"The time has come," the Walrus said,
"To talk of many things:
Of shoes - and ships - and sealing-wax -
Of cabbages - and kings -
And why the sea is boiling hot -
And whether pigs have wings."
-- Lewis Caroll, Through the Looking-Glass
First, a disclaimer: I hold no brief for TAM, or for any company or industry body. Also, I have no knowledge of the alleged corruption in the TAM system, and neither am competent to comment on it, nor wish to.
The rumblings began, or at least became audible, in 2005, when MRUC called meetings of advertisers, broadcasters and agencies in Mumbai and Delhi, and initiated discussion on the shortcomings of TAM. But these were only crib sessions: they proposed no action plan. Much heat was generated; rhetoric indulged in; tea and samosas consumed; and everyone went back to business as usual, crunching TAM data to do media plans and deals.
I said it then and I say it now: if the industry is a victim, it is a complicit victim.
That TAM is inadequate for the current context and marketplace is perhaps inarguable. But broadcasters and agencies have been using data that they say is inadequate and inaccurate at best, and manipulated at worst, to further their business: to direct the spending of clients' money. That is over Rs 60,000 crore of TV ad expenditure in the seven years since 2005, when MRUC initiated the discussion (basis: PwC estimates). That this is the only data available is no argument: that's like saying, "I know I'm lying: but I don't know the truth, so let's go with the lie." So who is the victim? The advertiser, I should think.

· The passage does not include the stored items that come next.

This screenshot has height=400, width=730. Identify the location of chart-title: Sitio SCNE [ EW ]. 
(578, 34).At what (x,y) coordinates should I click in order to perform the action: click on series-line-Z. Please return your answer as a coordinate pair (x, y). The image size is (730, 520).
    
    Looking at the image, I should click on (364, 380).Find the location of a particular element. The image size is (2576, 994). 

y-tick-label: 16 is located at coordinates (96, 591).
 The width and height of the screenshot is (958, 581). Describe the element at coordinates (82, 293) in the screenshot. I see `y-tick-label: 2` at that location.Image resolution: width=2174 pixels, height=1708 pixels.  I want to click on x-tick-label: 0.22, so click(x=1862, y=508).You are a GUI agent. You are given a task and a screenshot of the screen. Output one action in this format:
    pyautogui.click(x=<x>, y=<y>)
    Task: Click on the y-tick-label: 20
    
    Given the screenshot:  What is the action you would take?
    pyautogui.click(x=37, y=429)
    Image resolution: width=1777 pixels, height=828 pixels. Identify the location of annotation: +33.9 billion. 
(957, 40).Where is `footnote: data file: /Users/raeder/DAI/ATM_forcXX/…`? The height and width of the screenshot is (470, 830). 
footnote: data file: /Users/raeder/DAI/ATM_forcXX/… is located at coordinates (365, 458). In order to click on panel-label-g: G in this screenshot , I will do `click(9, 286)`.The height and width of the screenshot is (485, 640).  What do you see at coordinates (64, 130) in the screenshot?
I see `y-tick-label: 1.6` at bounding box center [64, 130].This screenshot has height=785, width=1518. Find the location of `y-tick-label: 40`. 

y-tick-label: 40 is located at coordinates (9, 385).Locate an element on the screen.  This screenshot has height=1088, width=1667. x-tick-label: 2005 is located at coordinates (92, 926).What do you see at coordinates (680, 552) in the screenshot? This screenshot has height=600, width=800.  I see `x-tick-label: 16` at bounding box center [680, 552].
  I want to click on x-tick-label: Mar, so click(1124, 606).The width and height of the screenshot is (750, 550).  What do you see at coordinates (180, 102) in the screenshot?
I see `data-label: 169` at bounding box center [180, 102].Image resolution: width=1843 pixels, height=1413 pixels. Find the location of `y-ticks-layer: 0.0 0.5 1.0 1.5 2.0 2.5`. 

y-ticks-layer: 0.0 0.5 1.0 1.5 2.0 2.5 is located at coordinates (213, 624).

The biggest point of contention has always been the sample size, and everyone has their own prescription. I am no market researcher or statistician, so I cannot comment on what the sample size should be, but it is clear that currently it is inadequate for the large and complex market that India is.
TAM as we know it was the result of the merger of two systems: TAM and INTAM. They were created at a time when the media world was simpler. The big advertisers were FMCG marketers; most brands addressed females in the age group of 15-44 years; and most programming was entertainment. In that simple world, TAM as a broad measure was perhaps adequate. As channels and genres of content proliferated, audiences got fragmented and newer categories began to be advertised, addressed to other, more sharply defined audiences. The need for finer measurement grew but the system remained the same, buffered now and then by some increase in sample.
And what did the users do? Sliced and diced the data at will, ignoring the fact that they were dealing in dangerously small samples.
Broadcasters use TAM data not only to negotiate and sell specific deals to advertisers and agencies, but to advertise themselves, too. Every news channel runs ads claiming to be No.1, on some day and time of its choosing. And they do worse than split hairs. Consider the fact that English news has, on an average, 0.1 per cent share of total TV viewership. If a channel with 23 per cent share claims to be the leader because it has a two percentage point lead over the next one, that's a difference of 2 per cent of 0.1 per cent of TV viewership - based on a notoriously inadequate sample.
Is English news viewership really so tiny? Perhaps it isn't. Perhaps this is a reflection of the inadequacy of TAM. But you can't use the data to show off your prowess on the one hand, and question its veracity on the other.
There have often been discussions, formal and informal, with TAM and among user bodies, on the need to increase the sample. The problem is no one wants to pay more than they already are, though they want more than they are getting.
About a year ago, the NBA demanded that TAM release news viewership data monthly instead of weekly. They somehow positioned this as being in the public interest, and mustered government support for it. Thankfully, the idea sank - under the weight of its own sheer ludicrousness, perhaps.
In March 2012 at FICCI Frames was announced, amid much applause, the formation of the Broadcast Audience Research Council (BARC). An industry initiative to develop a robust, user-driven audience measurement system, BARC brings together the industry bodies of the three key stakeholders: broadcasters (IBF), advertisers (ISA) and advertising agencies (AAAI). Part of the announcement at Frames was the much-lauded bringing aboard of the AAAI, by the other two.
At last, a welcome step in the right direction? Yes, except that the three bodies first met about six years ago, and in time formed BARC as an equal three-way partnership. Nothing seems to have happened after that except that two years ago, AAAI was thrown out, for reasons that remain unclear. And nothing seems to have happened since, except the announcement at Frames and subsequently, IBF accusing its 'partners' of delaying the process.
So it appears, sadly, that the industry bodies of the three stakeholders cannot together find a solution to their single biggest collective problem. Finding fault is not enough. Either manage the current system or change it - now.
(The author is a strategic marketing and media adviser).